Distributed systems have unique requirements for the site reliability engineer (SRE). One of the best ways to maintain site reliability is to enforce a certain set of best practices. These act as guidelines for configuring infrastructure and policies.
What is a circuit breaker pattern?
A circuit breaker pattern saves your service from halting or crashing when another service is not responding.
For instance, in the example image, the business logic microservices talk to the User Auth service, Account service, and Gateway service.
As you can see, the "engine" of this business application is the business logic microservice. There's a pitfall, though. Suppose the account service breaks. Maybe it runs out of memory, or maybe a back end database goes down. When this happens, the calling microservice starts to have back pressure until it eventually breaks. This results in poor performance of your web services, which causes other components to break. A circuit breaker pattern must be implemented to rescue your distributed systems from this issue.

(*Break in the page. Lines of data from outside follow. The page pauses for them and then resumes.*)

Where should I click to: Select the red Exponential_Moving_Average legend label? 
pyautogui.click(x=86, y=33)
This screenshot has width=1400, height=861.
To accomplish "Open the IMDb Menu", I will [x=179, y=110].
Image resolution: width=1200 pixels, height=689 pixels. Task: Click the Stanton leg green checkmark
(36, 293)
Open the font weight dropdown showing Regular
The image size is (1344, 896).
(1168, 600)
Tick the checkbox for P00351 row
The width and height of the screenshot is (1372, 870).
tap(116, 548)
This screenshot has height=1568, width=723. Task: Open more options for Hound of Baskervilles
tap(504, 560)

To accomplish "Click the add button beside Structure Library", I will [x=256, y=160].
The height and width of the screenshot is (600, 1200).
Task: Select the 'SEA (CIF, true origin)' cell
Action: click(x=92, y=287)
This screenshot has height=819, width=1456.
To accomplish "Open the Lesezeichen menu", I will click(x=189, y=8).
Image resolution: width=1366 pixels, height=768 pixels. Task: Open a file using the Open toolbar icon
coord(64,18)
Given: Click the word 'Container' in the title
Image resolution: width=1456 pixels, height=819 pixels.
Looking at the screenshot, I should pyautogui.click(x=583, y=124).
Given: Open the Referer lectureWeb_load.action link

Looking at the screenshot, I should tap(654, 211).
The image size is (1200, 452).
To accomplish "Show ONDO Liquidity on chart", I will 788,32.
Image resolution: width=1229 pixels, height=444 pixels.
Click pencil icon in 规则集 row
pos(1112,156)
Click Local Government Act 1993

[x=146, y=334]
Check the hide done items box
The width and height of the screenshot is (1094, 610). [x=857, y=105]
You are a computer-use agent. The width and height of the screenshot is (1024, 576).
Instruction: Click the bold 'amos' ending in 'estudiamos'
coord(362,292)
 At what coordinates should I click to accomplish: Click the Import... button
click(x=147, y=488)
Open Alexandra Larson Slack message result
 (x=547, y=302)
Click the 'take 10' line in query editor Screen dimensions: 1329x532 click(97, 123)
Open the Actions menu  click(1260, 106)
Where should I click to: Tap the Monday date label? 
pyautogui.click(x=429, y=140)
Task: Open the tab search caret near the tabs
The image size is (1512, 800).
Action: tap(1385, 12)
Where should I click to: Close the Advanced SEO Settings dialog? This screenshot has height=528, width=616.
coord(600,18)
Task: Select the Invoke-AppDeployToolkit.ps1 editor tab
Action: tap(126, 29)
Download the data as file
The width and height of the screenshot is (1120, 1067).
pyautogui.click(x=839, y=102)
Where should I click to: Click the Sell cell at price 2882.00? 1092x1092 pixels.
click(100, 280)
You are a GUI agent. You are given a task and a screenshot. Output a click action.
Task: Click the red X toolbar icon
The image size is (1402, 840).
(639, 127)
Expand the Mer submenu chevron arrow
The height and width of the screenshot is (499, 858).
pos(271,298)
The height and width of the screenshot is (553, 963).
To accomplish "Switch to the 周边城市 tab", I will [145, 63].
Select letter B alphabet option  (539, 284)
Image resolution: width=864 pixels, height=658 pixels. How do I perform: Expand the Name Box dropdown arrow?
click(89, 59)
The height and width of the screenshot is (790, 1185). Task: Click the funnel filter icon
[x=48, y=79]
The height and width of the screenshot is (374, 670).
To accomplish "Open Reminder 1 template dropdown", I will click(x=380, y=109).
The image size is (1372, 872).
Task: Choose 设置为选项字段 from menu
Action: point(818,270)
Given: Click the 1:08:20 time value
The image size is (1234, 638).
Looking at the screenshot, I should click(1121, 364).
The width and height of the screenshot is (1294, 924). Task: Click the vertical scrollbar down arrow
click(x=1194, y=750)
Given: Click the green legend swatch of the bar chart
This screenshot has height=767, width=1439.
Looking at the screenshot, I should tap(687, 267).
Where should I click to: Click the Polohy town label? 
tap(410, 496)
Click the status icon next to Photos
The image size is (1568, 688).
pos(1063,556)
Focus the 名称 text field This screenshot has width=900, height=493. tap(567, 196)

Implementing a circuit breaker pattern
When a remote service fails, the ideal scenario is for it to fail fast. Instead of bringing down the entire application, run your application with reduced functionality when it loses contact with something it relies upon. For example, keep your application online, but sacrifice the availability of its account service. Making a design like a circuit breaker helps avoids cascading failure.
Here's the recipe for a circuit breaker design:
Track the number of failures encountered while calling a remote service.
Fail (open the circuit) when a pre-defined count or timeout is reached.
Wait for a pre-defined time again and retry connecting to the remote service.
Upon successful connection, close the circuit (meaning you can re-establish connectivity to the remote service.) If the service keeps failing, however, restart the counter.
Instead of hanging on to a poorly performing remote service, you fail fast so you can move on with other operations of your application.
Open source circuit breaker pattern
There are very specific components provided by open source to enable circuit breaker logic in your infrastructure. First, use a proxy layer, such as Istio. Istio is a technology independent solution and uses a "Blackbox" approach (meaning that it sits outside your application).
Alternately, you can use Hystrix, an open source library from Netflix that's widely and successfully used by many application teams. Hystrix gets built into your code. It's generally accepted that Hystrix can provide more functionality and features than Istio, but it must be "hard coded" into your application. Whether that matters to your application depends on how you manage your code base and what features you actually require.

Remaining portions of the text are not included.